▶ [What the exercise asks]: Give back, word for word, the lines in the listing below from the one holding "You are a computer-use agent. Image" down to the one holding "Instruction: Open the Offerte checklist icon", both ends included.
____ Dataset records
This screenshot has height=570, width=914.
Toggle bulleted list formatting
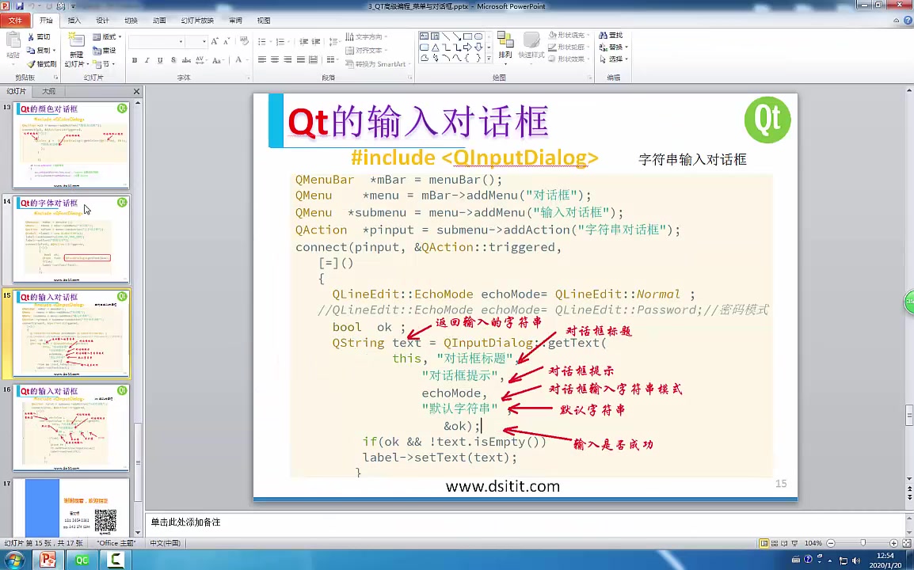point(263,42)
________
____ Dataset records
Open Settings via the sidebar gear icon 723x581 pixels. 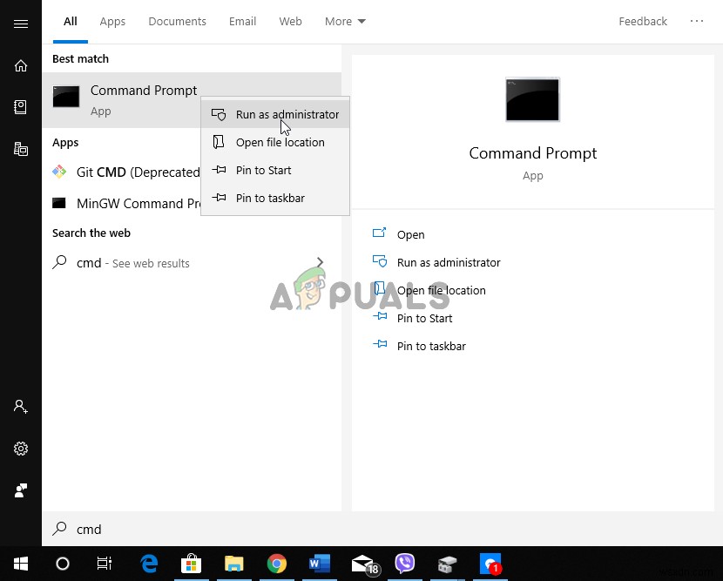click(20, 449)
________
____ Dataset records
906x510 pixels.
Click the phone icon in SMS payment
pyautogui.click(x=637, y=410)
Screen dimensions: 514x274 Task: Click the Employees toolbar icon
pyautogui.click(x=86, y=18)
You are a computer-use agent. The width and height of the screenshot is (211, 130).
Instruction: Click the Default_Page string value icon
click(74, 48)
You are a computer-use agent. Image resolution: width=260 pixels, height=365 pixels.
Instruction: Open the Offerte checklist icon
________
▶ [Reply to the exercise]:
You are a computer-use agent. Image resolution: width=260 pixels, height=365 pixels.
Instruction: Open the Offerte checklist icon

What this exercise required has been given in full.